Em “Swingteto” escutamos o sexteto a swingar a toda a velocidade: contrabaixo groovy e melodias cruzadas advindas dos sopros abrem para segmentos de puro bop em que o piano de Joaquim Rodrigues e o barítono de Teixeira são os interlocutores principais. À semelhança da faixa anterior, depois desta revisitação do jazz dos anos 40, 50 e 60 a partir de uma perspetiva contemporânea, que não esquece os blues, regressa novamente o grupo aos motivos musicais iniciais do tema. Segue-se “Triciclo vicioso”, que começa com o piano em atmosferas enigmáticas. Cruzam-se os sopros, a guitarra segura o ostinato do piano, abrindo, assim, espaço para que este se envolva em cascatas melódicas. Novamente sopros cruzados, e mais jazz contemporâneo muito cinematográfico, evocativo de histórias e tramas, aventuras e viagens. Entra depois o grupo em fase de descompressão, tocando a baixo volume padrões e texturas abstratas, para, novamente, a estrutura “head-solo/variations-head” reemergir.

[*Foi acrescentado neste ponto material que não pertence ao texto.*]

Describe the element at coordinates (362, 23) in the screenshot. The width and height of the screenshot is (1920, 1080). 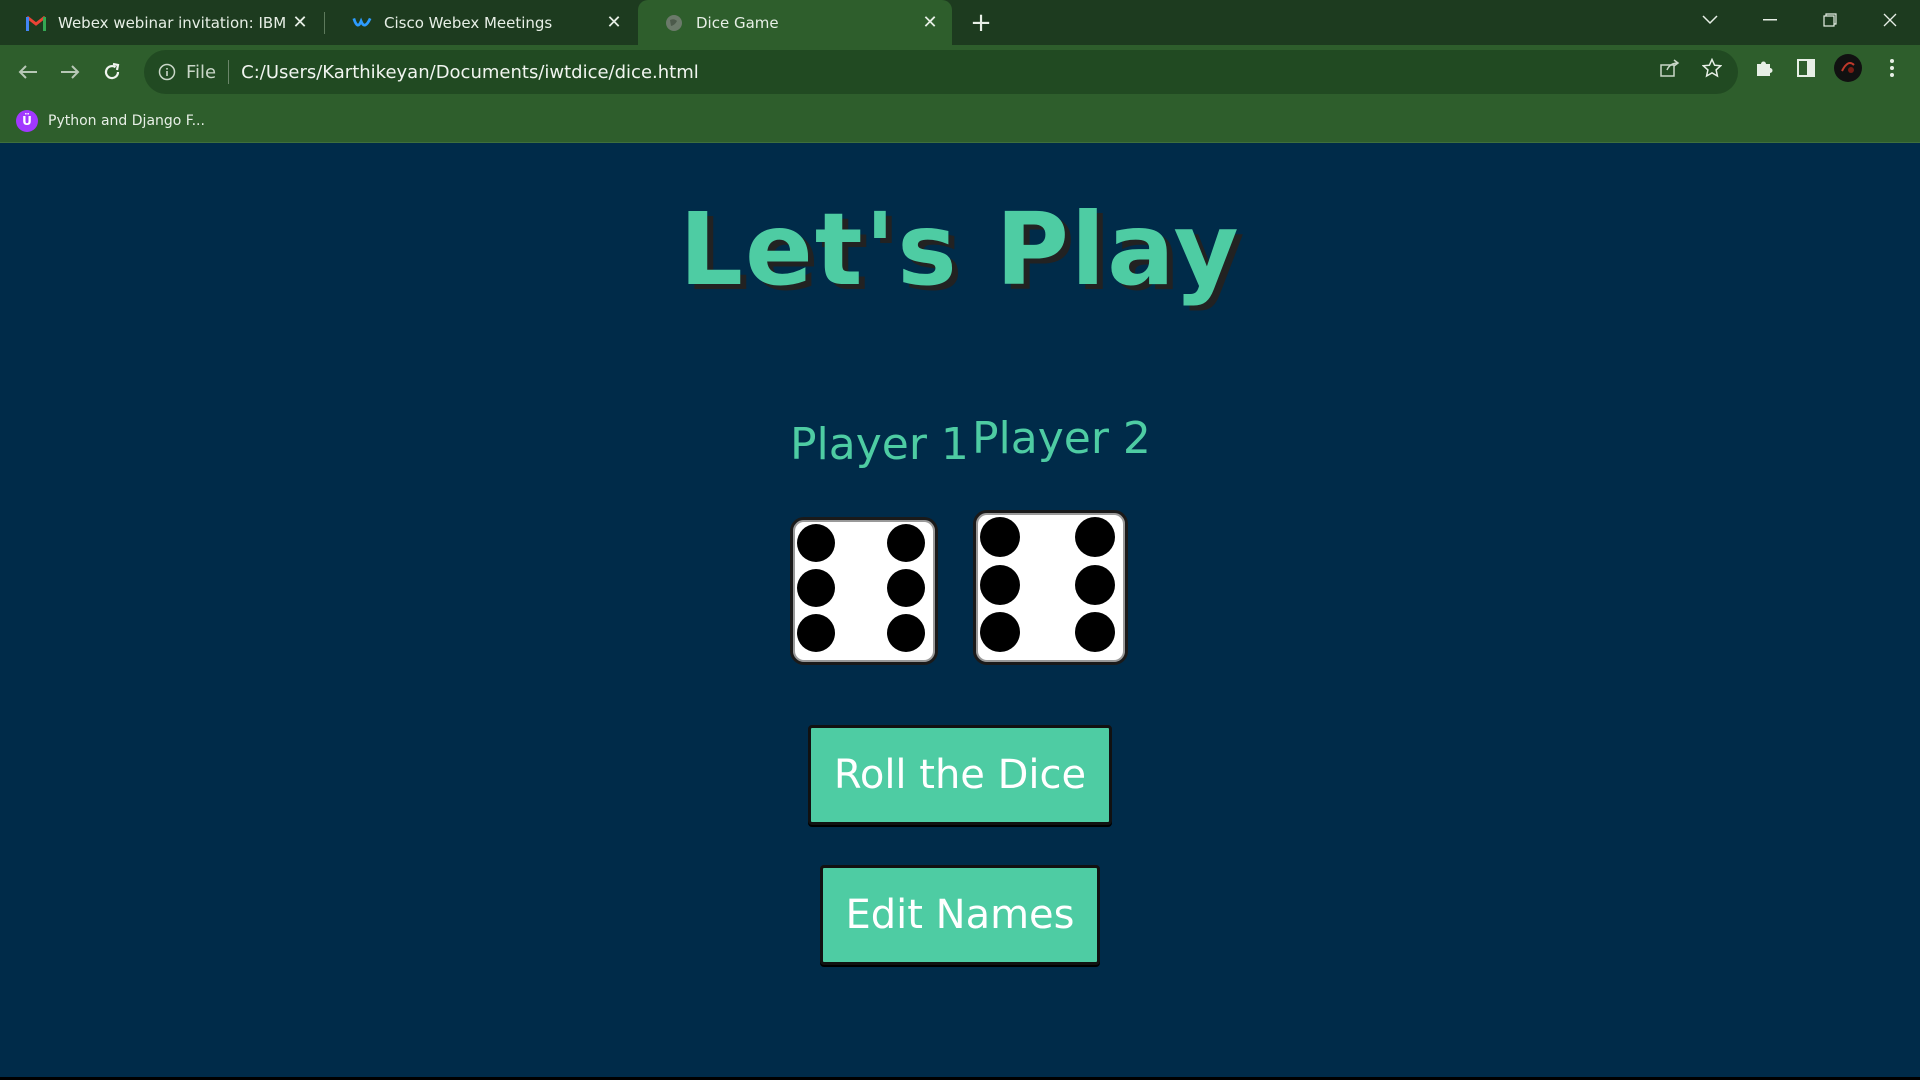
I see `webex-icon` at that location.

Já em “In”, escuta-se um manto ondulatória formado por drones, do qual pontualmente emergem os sopros, que lança o grupo para um estado de hibernação. Aos poucos, em “Temporal” e “Três metros marcha”, a formação liderada por Luis Ribeiro volta ao jazz contemporâneo cinematográfico que caracteriza grande parte do disco, o qual é muito rico em jogos harmónicos, transições entre paisagens musicais e melodias de encher o ouvido. No tema-título, que encerra este A Invenção da Ficção, confirmamos que estamos perante música que fala por si mesma, criada com o autor num estado de fluxo, a permitir que o mundo, a vida e a criação aconteçam naturalmente. Não se tratou, certamente, de definir as condições iniciais e de deixar o jogo correr; antes, de determinar o sentido e a direção à medida que o rio fluia… e o resultado está à vista: ficção inventada com sucesso.